Jackie Long: The National Audit Office concluded today the system is broken. Presumably no surprise to you or many other parents?
Catriona Moore: It’s not a surprise at all. Everyone has known this for a long time. We hear all the time on IPSEA’s advice service that all over the country, children and young people with SEND aren’t getting the support they need and that the law says they should have to help them succeed in education.
Jackie Long: Now, it says specifically that families have lost confidence in a system that often falls short. Can you give us a sense of what falls short means in reality for parents and these children?
Catriona Moore: Falling short barely does justice to what some families experience. The law is clear about what children and young people are entitled to, about their right to special educational provision and support. But it’s widely not followed. The consequences of this non-compliance with the law fall on children with SEND and on their families. So, for example, a growing number of children with SEND are currently not in school at all. This may be because the additional support they need isn’t being provided or no suitable school place has been made available. This has a huge impact on families. We know from our advice service at IPSEA that parents often have to give up work because their children spend so much time at home or because the battle to get what they need is just so all consuming.
Jackie Long: I mean, obviously we have a new government and they say they understand the enormity of the challenge here, which I’m sure you’ve heard before from other government. Understanding is the easy bit, isn’t it? I mean, what do you need the government to do?
Catriona Moore: They definitely should understand the enormity of the challenge, because we and many others have been sounding the alarm for years. We need ministers to commit to making the education system work for children and young people with all types of needs. That means prioritising the law and not making families fight for their children to receive what the law says they should have. It’s undeniable that local authorities and schools are under huge financial pressure. Choices, though, need to be made about priorities, and next week’s budget statement is obviously a very important opportunity to address this.
Jackie Long: You’re a parent yourself. Can you give us some sense of what that has been like? Because as you rightly say, you have been making noise about this, banging the drum on this with other families for a very, very long time.
Catriona Moore: Yeah, we really want to feel that not just that we’re heard, but that action is going to be taken, that our children will be prioritised, that there will be an understanding that our children aren’t just going to go away, that we have a legal framework that is a very good legal framework for our children that puts their rights at the centre. But too many families are having to fight to make the system work as it should.
Jackie Long: I mean, one of the most striking points made by the report is that it says the Department for Education doesn’t even know how many spaces will be needed in the future for mainstream or specialist schools.
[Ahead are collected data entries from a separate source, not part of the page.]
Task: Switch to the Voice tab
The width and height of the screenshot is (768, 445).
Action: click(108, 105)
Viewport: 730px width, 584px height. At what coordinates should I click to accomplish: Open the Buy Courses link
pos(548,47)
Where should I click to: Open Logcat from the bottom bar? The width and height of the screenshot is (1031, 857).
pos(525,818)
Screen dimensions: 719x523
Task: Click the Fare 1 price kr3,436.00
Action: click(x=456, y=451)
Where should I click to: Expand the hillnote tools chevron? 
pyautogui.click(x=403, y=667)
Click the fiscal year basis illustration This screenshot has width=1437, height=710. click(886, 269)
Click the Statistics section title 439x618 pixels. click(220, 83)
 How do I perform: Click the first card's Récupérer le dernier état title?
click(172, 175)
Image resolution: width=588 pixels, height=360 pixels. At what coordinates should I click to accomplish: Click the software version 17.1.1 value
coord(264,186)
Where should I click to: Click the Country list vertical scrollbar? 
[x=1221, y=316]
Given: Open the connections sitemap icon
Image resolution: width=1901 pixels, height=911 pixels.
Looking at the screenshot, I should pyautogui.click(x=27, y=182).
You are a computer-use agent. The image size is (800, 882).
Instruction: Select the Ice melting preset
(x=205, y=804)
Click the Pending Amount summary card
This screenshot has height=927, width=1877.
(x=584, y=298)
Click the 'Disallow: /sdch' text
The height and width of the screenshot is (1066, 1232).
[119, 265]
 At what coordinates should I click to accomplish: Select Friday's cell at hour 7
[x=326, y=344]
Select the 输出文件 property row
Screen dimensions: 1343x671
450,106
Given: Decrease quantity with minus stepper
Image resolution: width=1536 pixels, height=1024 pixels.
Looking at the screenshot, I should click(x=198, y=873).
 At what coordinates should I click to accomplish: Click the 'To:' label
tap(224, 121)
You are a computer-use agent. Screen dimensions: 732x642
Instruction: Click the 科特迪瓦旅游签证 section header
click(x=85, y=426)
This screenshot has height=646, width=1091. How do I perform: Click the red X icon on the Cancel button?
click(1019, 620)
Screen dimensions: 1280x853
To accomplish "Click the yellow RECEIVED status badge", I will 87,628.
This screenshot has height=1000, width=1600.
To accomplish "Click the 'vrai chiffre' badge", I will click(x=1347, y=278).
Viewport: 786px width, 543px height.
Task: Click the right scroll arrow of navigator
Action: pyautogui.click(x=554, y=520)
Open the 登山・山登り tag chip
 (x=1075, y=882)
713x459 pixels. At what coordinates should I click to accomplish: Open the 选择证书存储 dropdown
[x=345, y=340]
I mean, that is not encouraging, is it?
Catriona Moore: It’s really not. It was a particularly alarming aspect of the NAO report, which is overall a bit of an indictment of national policy making for children and young people with SEND. But it’s very clear that the Department for Education has failed to plan properly and to gather evidence. But that’s one of the main jobs of DfE and of local authorities, to understand the needs of the population they serve and to make sure there’s provision to meet those needs. That’s one of the reasons why children have to travel long distances in some cases to go to a school where their needs can be met. And that’s not because parents want to send their children a long journey from home every day.